The race up, over and back down the so-called cliff has left a lot of DC wondering what the exact fight was worth. All the cliff attention saw the House ignore New York relief efforts from Superstorm Sandy, which infuriated Rep. Peter King so much he threatened to leave the party. From the New York Times:
Last week, the Senate adopted a $60.4 billion aid package, and on Wednesday Mr. King and other local politicians said they had been promised that the House would bring it up for a vote before the current legislative session ends on Thursday. That is unlikely now, and the aid bill will have to be reintroduced in the new Congress and passed by both chambers.
Speaker Boehner promised to deal with the money after the 113th Congress are sworn in, President Obama demanded an immediate vote.
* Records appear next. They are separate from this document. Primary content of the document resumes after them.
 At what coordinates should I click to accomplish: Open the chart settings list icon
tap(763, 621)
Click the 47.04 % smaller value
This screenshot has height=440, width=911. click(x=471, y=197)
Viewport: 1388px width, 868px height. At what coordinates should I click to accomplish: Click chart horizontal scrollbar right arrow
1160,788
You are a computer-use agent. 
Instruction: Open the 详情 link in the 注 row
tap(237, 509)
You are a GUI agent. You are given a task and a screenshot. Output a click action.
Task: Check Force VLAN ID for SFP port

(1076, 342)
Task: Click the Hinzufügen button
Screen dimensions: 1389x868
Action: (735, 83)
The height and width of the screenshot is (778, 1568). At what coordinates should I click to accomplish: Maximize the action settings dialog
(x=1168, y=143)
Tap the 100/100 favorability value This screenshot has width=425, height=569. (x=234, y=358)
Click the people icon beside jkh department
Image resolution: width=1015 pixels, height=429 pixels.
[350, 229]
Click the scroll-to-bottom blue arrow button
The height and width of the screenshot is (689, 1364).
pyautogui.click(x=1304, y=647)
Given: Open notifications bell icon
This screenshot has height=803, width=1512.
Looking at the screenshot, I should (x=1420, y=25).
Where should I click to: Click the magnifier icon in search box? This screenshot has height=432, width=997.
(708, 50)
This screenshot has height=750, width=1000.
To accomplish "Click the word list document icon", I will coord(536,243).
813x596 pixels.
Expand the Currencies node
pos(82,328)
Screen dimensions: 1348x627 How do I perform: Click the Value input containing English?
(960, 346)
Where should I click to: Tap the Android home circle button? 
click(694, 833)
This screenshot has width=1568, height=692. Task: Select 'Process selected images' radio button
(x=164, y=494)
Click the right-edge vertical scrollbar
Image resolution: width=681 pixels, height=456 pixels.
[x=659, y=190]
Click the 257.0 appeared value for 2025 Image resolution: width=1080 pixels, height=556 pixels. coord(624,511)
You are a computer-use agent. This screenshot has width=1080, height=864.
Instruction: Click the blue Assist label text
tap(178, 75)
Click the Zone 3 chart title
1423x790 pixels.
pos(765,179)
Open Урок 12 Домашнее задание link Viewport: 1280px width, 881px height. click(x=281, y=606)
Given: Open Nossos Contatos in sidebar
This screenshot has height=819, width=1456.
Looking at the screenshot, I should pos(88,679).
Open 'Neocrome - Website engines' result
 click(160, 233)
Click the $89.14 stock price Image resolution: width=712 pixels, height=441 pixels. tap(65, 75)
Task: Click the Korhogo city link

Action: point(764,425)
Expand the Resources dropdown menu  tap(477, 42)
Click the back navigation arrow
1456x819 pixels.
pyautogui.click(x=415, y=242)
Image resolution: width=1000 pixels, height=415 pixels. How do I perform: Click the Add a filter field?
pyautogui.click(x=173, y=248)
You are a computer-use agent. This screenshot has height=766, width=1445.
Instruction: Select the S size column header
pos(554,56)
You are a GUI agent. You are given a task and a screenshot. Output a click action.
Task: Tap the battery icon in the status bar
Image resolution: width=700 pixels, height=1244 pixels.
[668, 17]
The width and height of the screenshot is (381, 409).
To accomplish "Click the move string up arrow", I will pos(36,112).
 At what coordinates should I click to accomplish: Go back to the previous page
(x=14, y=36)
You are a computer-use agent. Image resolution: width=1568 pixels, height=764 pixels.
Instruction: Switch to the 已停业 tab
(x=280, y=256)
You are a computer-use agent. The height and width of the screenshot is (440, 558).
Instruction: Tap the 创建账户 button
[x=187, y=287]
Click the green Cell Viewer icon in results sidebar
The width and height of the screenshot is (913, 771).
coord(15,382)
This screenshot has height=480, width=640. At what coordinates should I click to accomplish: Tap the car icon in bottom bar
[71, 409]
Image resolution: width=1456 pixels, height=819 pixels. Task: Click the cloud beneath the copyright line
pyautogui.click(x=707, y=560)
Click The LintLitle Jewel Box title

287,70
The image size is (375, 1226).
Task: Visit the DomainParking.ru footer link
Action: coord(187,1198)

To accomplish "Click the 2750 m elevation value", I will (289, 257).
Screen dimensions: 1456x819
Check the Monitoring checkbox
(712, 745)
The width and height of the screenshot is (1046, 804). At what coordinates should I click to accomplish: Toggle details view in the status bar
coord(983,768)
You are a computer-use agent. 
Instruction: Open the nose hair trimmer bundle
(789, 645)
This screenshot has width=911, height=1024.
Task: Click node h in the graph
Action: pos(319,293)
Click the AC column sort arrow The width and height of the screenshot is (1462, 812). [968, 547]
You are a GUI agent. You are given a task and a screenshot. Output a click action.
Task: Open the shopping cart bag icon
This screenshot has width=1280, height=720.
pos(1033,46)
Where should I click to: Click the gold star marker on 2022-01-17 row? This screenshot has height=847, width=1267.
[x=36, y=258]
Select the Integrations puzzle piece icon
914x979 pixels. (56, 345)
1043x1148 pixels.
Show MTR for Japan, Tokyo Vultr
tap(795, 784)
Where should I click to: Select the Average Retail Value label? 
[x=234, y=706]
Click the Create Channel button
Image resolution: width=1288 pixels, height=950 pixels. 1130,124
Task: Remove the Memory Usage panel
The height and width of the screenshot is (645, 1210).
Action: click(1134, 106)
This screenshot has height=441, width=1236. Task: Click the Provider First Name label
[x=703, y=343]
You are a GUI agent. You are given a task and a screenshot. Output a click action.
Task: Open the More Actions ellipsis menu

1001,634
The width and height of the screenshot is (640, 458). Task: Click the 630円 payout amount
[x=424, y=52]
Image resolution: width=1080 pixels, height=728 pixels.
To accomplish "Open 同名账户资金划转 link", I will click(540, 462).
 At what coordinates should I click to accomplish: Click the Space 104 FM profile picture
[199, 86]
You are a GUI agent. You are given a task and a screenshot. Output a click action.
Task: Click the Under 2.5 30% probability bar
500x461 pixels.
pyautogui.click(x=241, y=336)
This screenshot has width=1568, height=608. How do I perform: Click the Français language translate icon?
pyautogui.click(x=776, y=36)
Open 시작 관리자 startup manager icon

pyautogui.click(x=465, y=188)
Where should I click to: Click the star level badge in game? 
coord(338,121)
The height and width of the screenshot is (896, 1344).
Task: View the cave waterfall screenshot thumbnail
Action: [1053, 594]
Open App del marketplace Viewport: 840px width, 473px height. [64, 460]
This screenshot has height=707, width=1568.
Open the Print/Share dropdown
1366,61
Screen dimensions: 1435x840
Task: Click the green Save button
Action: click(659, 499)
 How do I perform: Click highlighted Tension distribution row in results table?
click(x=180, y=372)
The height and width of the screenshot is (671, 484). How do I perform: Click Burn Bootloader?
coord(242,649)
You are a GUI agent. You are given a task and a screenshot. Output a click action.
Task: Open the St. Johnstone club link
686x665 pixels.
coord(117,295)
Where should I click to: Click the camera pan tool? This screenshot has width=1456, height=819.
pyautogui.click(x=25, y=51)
Meanwhile, Politico also goes into the ayes, nays and abstains behind the vote. The cliff vote also included some other essential materials like rum and scooters. No, really. Then Business Insider would like to remind all of you that this entire vote may be nothing but a two-month pause for Boehner’s “Plan A/B/C.”
If you ask us, though, all these letter plans seem to hint at a bigger issue: the return of DC’s own D-Plan. We always assumed the Speaker was a fan of indie rock from DC.